• [REQUIREMENT]: Which lines in the data below contain the string "layout"? Show each one.

=== Section Start ===

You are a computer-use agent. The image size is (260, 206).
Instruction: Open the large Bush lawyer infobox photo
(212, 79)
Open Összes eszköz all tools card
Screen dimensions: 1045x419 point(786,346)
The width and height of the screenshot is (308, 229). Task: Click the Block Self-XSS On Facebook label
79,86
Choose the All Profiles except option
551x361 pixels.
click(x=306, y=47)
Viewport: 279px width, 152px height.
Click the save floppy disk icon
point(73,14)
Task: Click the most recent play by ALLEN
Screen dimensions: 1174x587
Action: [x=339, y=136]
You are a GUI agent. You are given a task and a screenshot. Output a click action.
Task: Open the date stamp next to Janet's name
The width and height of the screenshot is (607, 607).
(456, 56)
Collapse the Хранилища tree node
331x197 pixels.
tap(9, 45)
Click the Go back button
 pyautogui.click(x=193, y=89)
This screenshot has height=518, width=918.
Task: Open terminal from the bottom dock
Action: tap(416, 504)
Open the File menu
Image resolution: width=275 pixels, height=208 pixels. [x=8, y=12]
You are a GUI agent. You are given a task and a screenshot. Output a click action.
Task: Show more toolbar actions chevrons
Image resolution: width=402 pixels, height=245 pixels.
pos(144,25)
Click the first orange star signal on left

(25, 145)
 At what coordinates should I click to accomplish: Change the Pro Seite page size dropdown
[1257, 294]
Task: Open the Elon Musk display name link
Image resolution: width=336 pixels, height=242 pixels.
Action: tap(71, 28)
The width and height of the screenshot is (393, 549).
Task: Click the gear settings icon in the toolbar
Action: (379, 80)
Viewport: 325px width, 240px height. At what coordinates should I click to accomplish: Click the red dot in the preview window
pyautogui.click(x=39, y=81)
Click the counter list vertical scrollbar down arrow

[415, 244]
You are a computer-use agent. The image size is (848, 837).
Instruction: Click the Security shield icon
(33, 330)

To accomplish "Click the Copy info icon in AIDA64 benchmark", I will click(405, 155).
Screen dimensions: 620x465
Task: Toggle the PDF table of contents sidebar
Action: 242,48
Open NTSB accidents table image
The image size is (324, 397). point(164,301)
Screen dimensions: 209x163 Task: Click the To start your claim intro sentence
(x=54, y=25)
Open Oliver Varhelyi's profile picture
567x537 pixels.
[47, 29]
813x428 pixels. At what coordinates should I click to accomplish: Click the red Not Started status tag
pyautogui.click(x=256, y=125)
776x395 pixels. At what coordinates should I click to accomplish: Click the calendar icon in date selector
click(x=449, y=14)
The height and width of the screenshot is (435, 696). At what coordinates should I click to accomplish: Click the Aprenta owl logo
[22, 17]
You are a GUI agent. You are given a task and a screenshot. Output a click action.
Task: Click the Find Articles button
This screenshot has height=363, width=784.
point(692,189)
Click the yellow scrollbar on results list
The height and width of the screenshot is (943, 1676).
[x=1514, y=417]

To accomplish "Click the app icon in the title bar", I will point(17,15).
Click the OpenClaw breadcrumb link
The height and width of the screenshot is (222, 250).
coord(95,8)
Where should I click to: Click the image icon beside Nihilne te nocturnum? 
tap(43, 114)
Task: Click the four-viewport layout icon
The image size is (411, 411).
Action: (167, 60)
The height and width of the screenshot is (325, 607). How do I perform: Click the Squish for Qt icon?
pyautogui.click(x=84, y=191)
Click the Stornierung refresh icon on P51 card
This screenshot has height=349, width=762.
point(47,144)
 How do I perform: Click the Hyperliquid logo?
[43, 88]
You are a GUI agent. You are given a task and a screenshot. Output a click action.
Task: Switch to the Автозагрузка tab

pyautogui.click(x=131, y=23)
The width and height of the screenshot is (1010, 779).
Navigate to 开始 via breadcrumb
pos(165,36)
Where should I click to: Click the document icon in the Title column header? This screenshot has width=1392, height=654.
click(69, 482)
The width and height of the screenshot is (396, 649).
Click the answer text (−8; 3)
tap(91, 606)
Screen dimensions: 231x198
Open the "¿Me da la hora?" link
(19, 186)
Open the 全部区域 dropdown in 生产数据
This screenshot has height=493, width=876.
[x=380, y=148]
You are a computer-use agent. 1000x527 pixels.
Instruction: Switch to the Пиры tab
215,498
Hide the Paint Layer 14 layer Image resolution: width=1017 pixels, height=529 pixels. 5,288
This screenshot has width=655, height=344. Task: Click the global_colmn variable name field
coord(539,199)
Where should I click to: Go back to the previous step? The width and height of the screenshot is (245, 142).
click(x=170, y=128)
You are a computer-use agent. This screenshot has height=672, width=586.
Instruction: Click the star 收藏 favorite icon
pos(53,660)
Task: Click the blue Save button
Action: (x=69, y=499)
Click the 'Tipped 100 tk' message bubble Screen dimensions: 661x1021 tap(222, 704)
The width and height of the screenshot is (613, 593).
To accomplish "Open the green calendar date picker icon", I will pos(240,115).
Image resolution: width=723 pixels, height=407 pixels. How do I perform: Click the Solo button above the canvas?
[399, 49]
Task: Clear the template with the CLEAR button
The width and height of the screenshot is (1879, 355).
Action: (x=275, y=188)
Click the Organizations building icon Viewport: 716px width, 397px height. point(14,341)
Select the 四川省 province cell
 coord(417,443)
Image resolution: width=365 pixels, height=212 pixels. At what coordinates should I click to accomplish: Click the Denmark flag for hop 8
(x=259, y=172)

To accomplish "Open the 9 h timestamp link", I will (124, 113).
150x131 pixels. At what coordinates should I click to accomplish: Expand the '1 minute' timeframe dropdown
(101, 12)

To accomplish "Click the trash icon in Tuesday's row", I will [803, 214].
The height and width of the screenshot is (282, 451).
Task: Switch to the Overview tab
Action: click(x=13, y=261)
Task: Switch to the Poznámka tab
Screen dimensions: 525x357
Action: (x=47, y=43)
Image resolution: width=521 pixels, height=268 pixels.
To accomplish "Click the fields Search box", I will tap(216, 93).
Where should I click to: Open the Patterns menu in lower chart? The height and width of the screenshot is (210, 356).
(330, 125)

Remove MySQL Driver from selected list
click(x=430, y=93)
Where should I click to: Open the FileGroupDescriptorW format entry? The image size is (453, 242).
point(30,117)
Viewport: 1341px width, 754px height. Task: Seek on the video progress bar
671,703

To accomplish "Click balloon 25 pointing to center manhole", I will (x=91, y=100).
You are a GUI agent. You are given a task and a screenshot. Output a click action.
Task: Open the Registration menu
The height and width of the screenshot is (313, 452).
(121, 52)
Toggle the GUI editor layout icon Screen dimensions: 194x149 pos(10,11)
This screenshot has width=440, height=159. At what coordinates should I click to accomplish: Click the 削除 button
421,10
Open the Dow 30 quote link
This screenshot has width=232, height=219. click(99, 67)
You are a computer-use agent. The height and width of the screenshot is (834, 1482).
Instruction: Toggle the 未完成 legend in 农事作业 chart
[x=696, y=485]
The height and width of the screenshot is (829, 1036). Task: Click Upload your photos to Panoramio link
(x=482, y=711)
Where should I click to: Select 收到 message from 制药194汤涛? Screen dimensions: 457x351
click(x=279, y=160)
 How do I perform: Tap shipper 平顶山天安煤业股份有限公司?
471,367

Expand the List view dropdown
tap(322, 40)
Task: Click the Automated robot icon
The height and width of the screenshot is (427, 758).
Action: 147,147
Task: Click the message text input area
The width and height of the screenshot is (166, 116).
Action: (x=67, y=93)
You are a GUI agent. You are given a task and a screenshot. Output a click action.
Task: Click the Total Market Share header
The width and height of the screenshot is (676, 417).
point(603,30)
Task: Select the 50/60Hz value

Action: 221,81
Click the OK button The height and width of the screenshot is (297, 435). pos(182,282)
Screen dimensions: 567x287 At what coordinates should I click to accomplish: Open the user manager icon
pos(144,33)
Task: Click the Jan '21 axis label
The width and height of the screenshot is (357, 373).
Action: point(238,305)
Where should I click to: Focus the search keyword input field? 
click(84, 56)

=== Section End ===

• [FINISHED EXERCISE]:
Task: Click the four-viewport layout icon
Toggle the GUI editor layout icon Screen dimensions: 194x149 pos(10,11)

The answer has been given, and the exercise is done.